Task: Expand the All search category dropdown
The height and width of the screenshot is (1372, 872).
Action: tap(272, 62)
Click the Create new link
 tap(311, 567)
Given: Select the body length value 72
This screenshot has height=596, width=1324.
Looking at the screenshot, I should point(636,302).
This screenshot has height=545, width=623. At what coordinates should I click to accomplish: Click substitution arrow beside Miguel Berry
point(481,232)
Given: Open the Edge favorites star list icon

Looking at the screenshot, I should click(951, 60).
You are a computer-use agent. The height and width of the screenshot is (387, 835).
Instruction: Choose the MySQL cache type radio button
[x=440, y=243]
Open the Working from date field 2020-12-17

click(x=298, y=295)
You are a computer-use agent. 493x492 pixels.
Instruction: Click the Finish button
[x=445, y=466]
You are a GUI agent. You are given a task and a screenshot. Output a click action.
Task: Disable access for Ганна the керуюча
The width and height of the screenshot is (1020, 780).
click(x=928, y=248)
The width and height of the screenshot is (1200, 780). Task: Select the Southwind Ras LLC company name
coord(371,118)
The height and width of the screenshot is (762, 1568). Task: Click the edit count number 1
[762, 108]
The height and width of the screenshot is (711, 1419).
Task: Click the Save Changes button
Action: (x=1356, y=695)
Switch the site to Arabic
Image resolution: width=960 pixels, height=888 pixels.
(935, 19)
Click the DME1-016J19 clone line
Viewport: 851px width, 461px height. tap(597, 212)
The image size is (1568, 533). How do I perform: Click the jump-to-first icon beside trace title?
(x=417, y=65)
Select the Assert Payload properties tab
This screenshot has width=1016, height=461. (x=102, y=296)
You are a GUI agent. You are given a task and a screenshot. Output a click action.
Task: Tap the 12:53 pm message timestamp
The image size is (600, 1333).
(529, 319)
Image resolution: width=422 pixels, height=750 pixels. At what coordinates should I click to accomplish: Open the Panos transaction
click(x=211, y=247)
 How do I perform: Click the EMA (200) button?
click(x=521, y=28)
■ ■ ■ ■ ■ ■ ■
**TASK INSTRUCTIONS**: Both end lines included, restate word for word the lines above from the line with "The height and width of the screenshot is (1372, 872)." to the line with "You are a computer-use agent. The", and nothing else.

**SOLUTION TO THE PROBLEM**:
The height and width of the screenshot is (1372, 872).
Action: tap(272, 62)
Click the Create new link
 tap(311, 567)
Given: Select the body length value 72
This screenshot has height=596, width=1324.
Looking at the screenshot, I should point(636,302).
This screenshot has height=545, width=623. At what coordinates should I click to accomplish: Click substitution arrow beside Miguel Berry
point(481,232)
Given: Open the Edge favorites star list icon

Looking at the screenshot, I should click(951, 60).
You are a computer-use agent. The height and width of the screenshot is (387, 835).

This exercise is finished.